O token é um dispositivo ou credencial digital pessoal usado para assinar decisões, despachos e outros documentos oficiais. A assinatura eletrônica é pessoal e não pode ser emprestada a terceiros.
Segundo Jorge Álvaro, uma juíza designada para atuar na Vara do Trabalho de Eirunepé encontrou um servidor requisitado em posse do token de Carlos Delan. O servidor teria praticado atos processuais mesmo depois do afastamento do juiz.
Durante o julgamento, foi informado que o próprio servidor admitiu ter recebido o dispositivo. O período de utilização e as circunstâncias da entrega ainda estão sendo apurados.
A Corregedoria do TRT-11 confirmou que o episódio é objeto de uma Reclamação Disciplinar. Esse procedimento é uma investigação inicial que poderá, posteriormente, resultar na abertura de outro PAD contra o juiz e de um processo disciplinar contra o servidor.
Por decisão do Pleno, os principais documentos dessa apuração deverão ser anexados ao processo atual.
Afastamento foi mantido
A desembargadora Márcia defendeu inicialmente o retorno de Carlos Delan ao trabalho, sob o argumento de que um afastamento cautelar superior a 14 meses, sem reavaliação periódica, poderia funcionar como punição antecipada.
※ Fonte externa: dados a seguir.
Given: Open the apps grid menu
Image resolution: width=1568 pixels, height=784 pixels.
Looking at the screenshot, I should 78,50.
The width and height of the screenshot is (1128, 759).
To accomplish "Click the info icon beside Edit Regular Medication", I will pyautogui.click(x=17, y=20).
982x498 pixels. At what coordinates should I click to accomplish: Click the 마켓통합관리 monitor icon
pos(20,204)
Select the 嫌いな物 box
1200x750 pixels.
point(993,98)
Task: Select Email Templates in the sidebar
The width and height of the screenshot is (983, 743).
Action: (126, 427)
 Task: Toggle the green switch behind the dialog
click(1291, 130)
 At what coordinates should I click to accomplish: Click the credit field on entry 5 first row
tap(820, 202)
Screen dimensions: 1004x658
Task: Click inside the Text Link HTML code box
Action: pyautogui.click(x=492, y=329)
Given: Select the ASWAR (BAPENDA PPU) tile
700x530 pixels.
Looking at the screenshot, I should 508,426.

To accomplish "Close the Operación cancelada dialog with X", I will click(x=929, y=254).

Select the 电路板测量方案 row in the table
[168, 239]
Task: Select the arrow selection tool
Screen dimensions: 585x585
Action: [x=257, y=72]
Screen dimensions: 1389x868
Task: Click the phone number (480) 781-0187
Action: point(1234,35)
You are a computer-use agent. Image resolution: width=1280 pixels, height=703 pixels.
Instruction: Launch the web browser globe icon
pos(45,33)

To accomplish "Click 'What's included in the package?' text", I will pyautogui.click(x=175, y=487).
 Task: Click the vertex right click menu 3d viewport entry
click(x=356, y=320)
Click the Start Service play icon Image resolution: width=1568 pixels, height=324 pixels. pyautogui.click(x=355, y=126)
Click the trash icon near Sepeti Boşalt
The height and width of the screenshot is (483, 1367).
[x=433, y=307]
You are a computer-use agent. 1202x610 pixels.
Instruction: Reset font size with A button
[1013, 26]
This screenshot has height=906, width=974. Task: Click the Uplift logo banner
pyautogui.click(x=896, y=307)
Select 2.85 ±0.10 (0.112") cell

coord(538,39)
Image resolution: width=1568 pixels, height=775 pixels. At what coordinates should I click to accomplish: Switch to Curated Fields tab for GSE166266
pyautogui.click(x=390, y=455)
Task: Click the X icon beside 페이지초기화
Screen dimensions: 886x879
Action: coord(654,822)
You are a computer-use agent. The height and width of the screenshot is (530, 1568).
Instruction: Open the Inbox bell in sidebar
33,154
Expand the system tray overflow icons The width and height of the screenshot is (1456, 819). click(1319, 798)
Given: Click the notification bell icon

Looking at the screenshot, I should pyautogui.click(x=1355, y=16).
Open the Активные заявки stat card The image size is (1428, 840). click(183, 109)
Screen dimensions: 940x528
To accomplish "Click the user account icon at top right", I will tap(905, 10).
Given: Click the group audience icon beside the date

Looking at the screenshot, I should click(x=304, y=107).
A maioria, no entanto, decidiu manter o juiz afastado. Pesou na decisão a informação sobre o uso do token por outra pessoa e o risco de interferência nas investigações.
O tribunal ainda não decidiu se Carlos Delan é culpado ou inocente. O julgamento do mérito foi adiado até a conclusão das novas diligências.
Com a recusa de Solange em continuar na relatoria, o processo será entregue a outro desembargador, que ficará responsável por reunir as provas determinadas e apresentar um novo encaminhamento ao Pleno.